Reactions to Jane McGonigal’s TED Talk about gamers:
I agree with and learned so much from all but one sentence Jane McGonigal shares–the once where she says gamers believe they can change the world, but only a virtual world. I think she needs to meet some of the gamers that I know. These are people who believe they can change the world, and they do change the real world. I play with successful business owners, kids who start charity events to raise money for children’s hospitals, published and self-supporting artists and musicians, parents raising responsible and well-behaved kids, and lots of people who have day jobs to pay the bills and very fulfilling, creative hobbies in addition to playing games.
So why do we game? David Wong’s Skinner box analogy explains how the game meets a need for feedback, for our efforts to be rewarded. Jane McGonigal explains that we play to escape reality. These are definitely reasons why I play. It’s why I read. It’s why I do art projects. It’s why I go for a drive, go hiking, go biking, and dream of going on vacations. Working with reality can get frustrating. You work really hard to meet a goal and you can’t tell if you are making progress or going backwards, and the finish line can be years away. Around any corner, you can meet people who say you can’t succeed. Since I’ve started playing World of Warcraft (WoW), I find that at those times, I play. It’s a great break. I get rewarded. I can tell I’m making progress. I can team up with people to accomplish things none of us could do alone. After awhile, I re-energize and am ready to take on my real life goals again.
David Wong describes the light shooting from your body when you accomplish goals in game. This is my toon achieving the most difficult thing I’ve done in game so far:
This took a few months to accomplish and I am still really proud of it. Real life rewards very few people this way. In real life, I earn something to list on my resume or a good story to tell.
An author and game designer, Sirlin, shares a video of Jesse Schell’s 2010 DICE lecture describing an amazing world in which marketing takes over and rewards everyone for every little thing they do in real life. The video is at the top of the page and Sirlin’s analysis follows. He closes with, “Jesse Schell’s future is coming. How resistant are you to letting others manipulate you with hollow external rewards?” So it seems that Jane McGonigal hopes for a world where we create games where people learn to live responsible lives by virtually exploring the consequences of doing otherwise. Jesse Schell thinks advertisers will control our reward systems and we will learn to live lives that buy the products they want to sell. Hopefully it will be a combination of the two, and we will also learn to be critical and question these reward systems.

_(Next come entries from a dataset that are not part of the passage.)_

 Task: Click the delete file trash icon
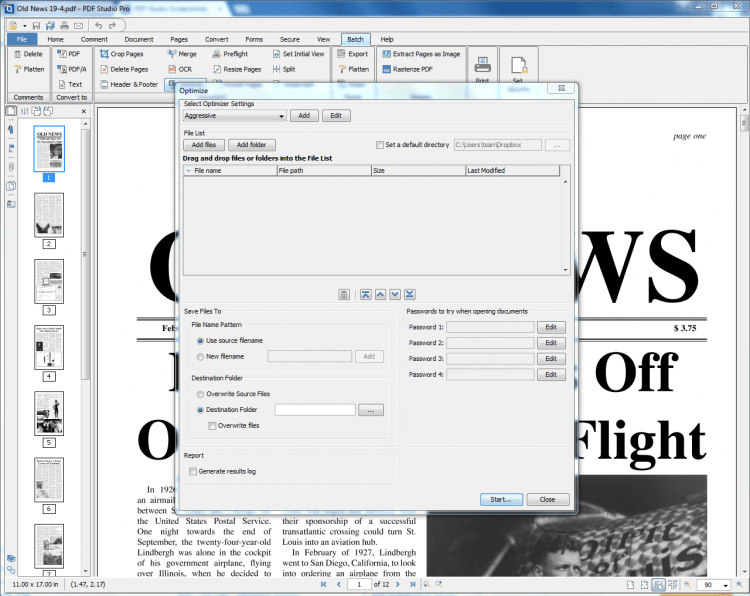pyautogui.click(x=343, y=294)
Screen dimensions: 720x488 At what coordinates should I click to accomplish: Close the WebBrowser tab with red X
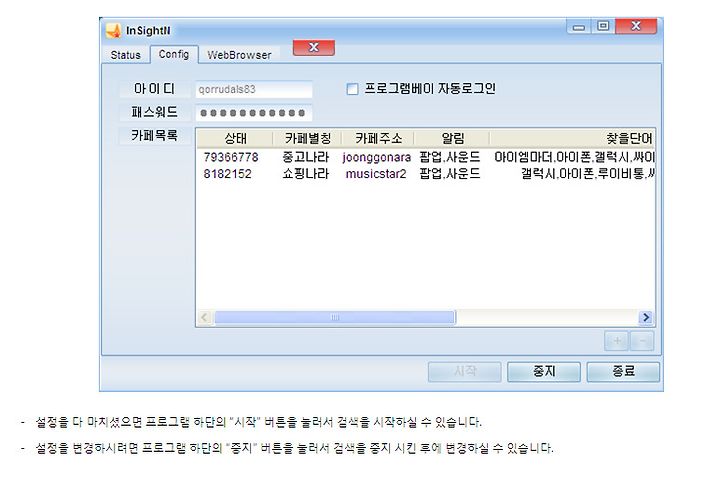(314, 47)
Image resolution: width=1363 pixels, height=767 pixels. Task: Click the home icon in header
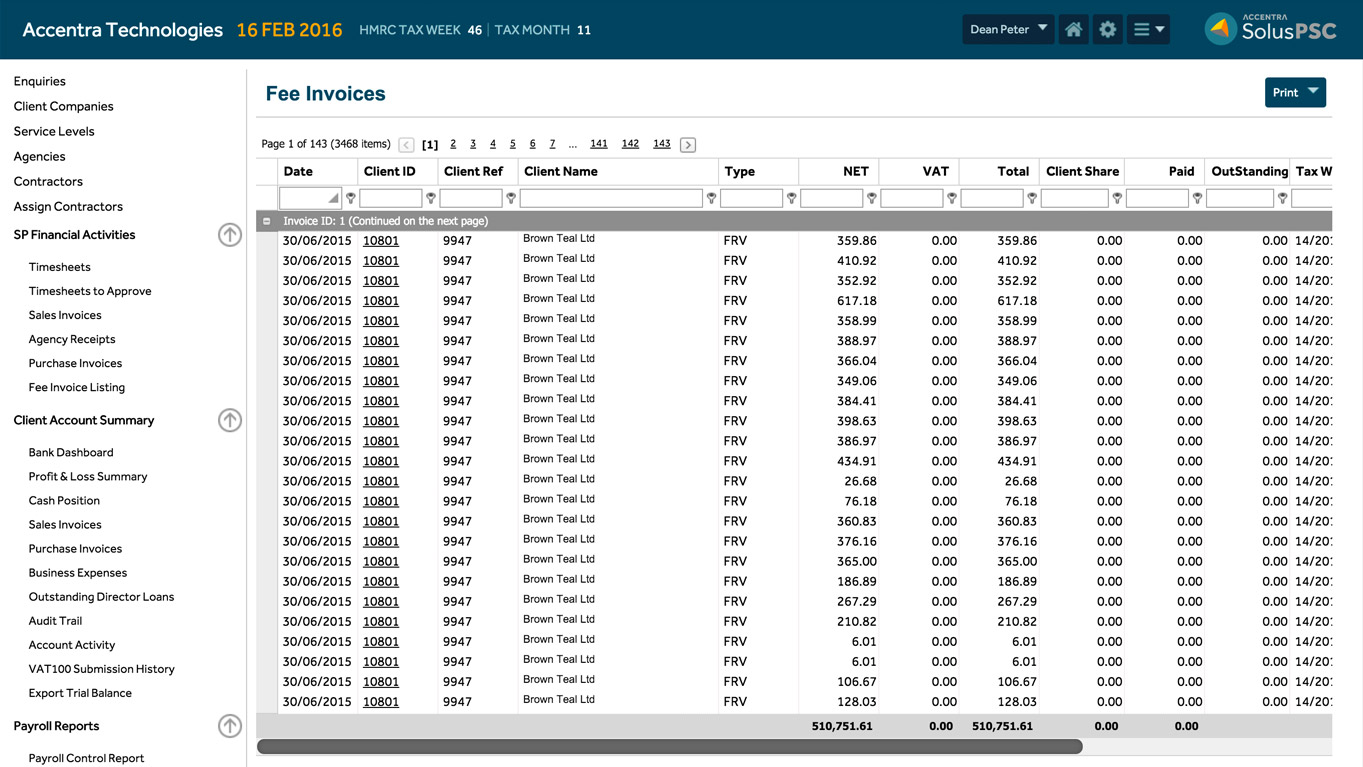1073,30
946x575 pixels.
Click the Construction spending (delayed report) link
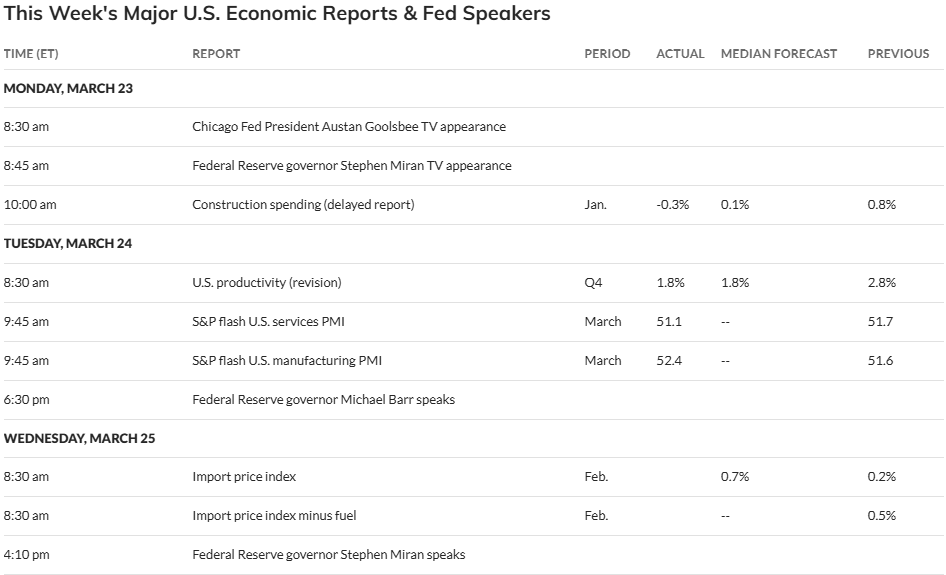point(303,205)
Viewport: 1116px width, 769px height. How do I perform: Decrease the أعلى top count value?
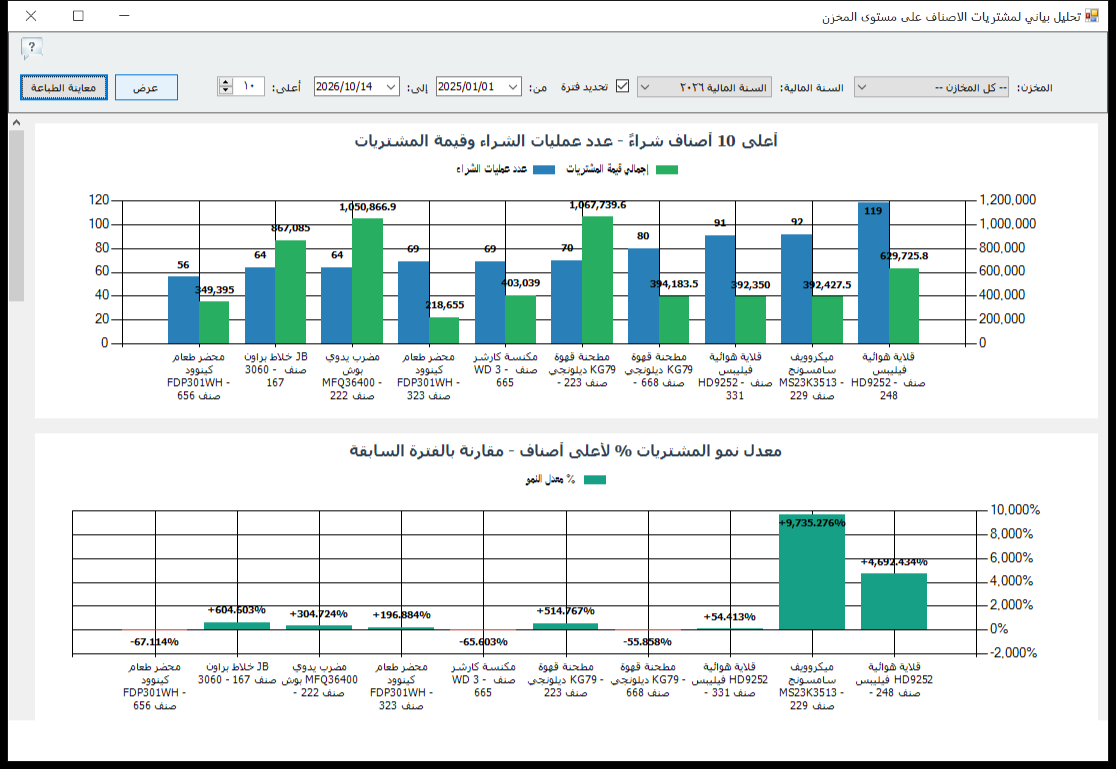226,91
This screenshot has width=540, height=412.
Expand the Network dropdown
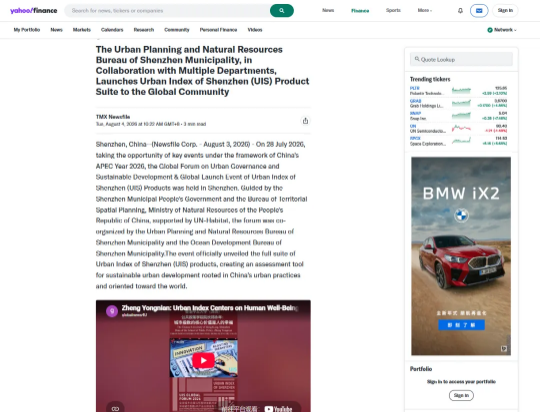tap(502, 30)
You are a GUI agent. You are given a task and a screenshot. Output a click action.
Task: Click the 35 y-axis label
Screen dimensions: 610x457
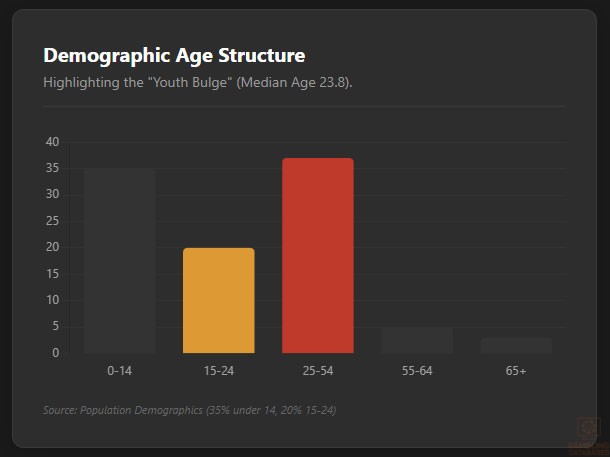click(x=53, y=168)
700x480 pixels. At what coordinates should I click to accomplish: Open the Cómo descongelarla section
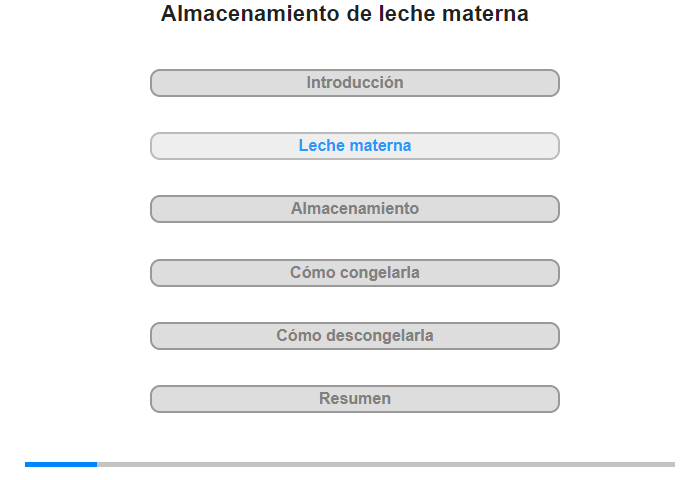click(x=354, y=336)
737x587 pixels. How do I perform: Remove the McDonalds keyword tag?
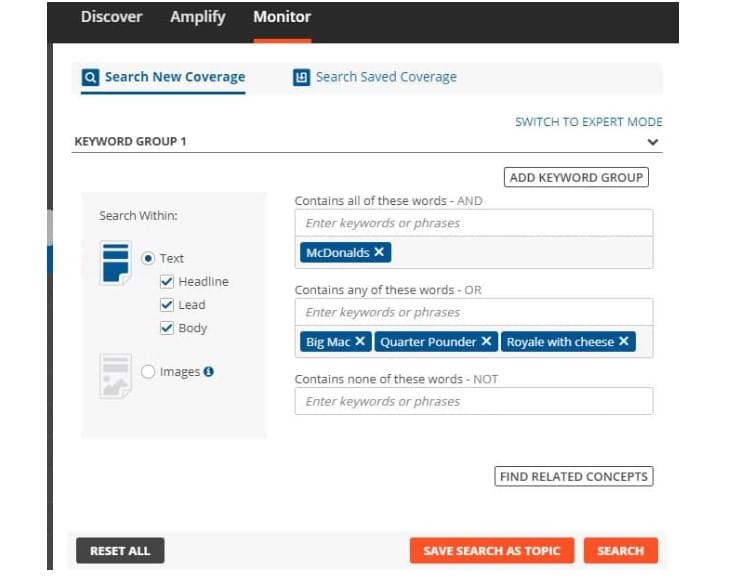coord(379,253)
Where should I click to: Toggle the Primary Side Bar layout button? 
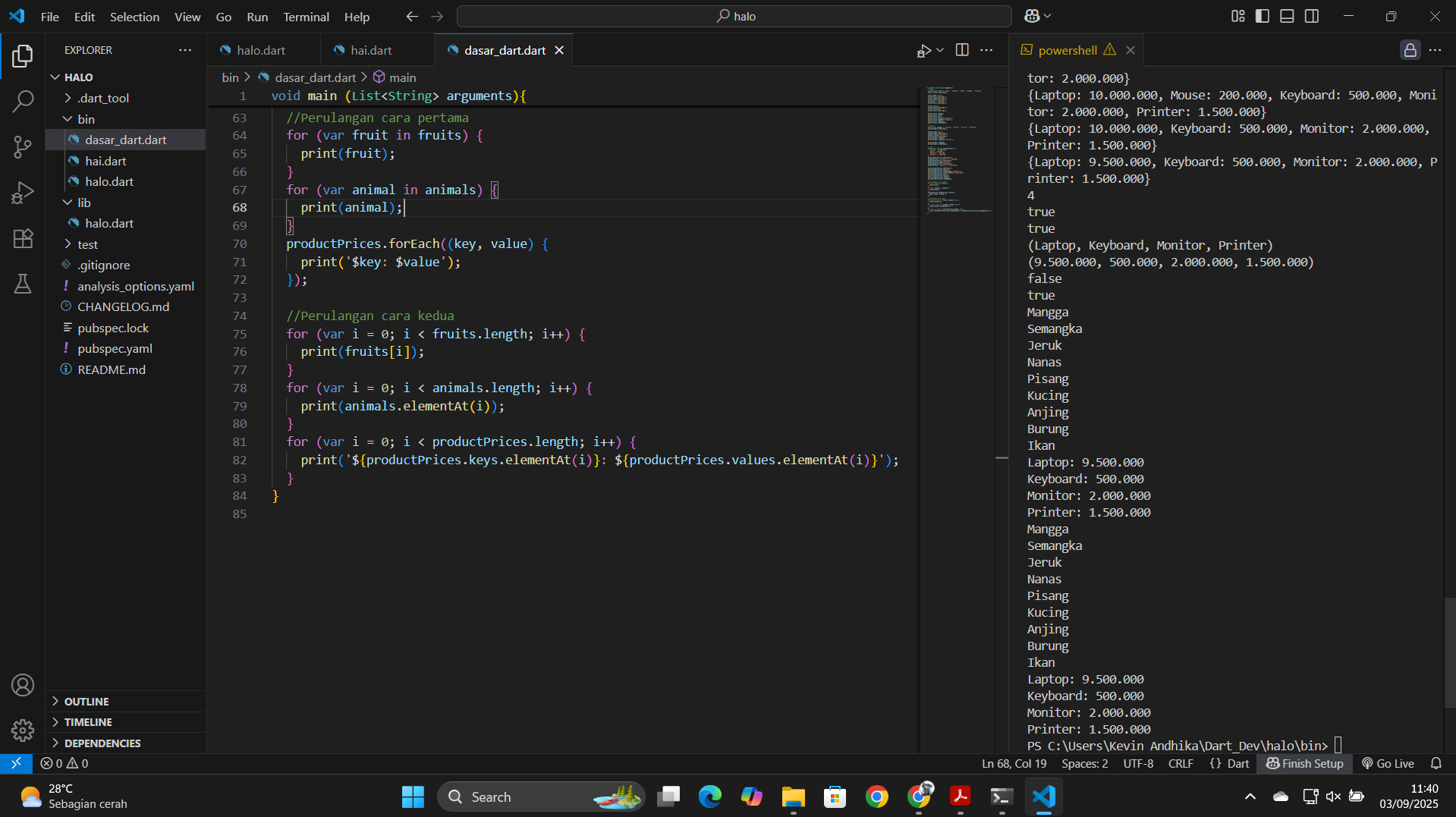1263,16
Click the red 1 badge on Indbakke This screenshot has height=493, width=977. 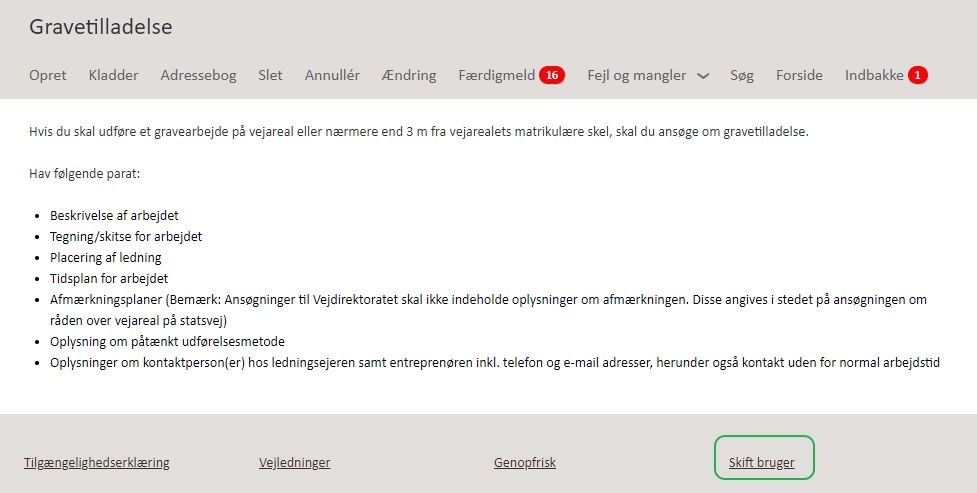pos(918,75)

These award-winning serious games include examples of what McGonigal wants to see in the future as well as many educational games. Each banner launches a video about the game.
Keith Devlin wants to build a virtual game on the scale of WoW that helps people learn to think mathematically. He thinks that commercial game developers will not be motivated to spend the necessary money to build an educational game. I’m not so sure that’s true. If it’s a good game, what geeky gamer doesn’t want to be in a world of math? I would play. In fact, I’m very tempted to buy an early reading program, ItzaBitza, because it’s just a really great game. Click the “Try ItzaBitza” button for a 15 minute free trial and you’ll see what I mean. I hope I can spend my gaming dollars to learn things like higher math, physics, and programming someday soon.
Edits: I updated this on Monday, March 22nd to add some formatting and adjust some words to make it a little more readable and to try to say what I mean more clearly. I’ll continue editing this in the future. I’m still analyzing all of these related sources and figuring out the points I want to make about them. Thank you for reading trudging through it in its current state.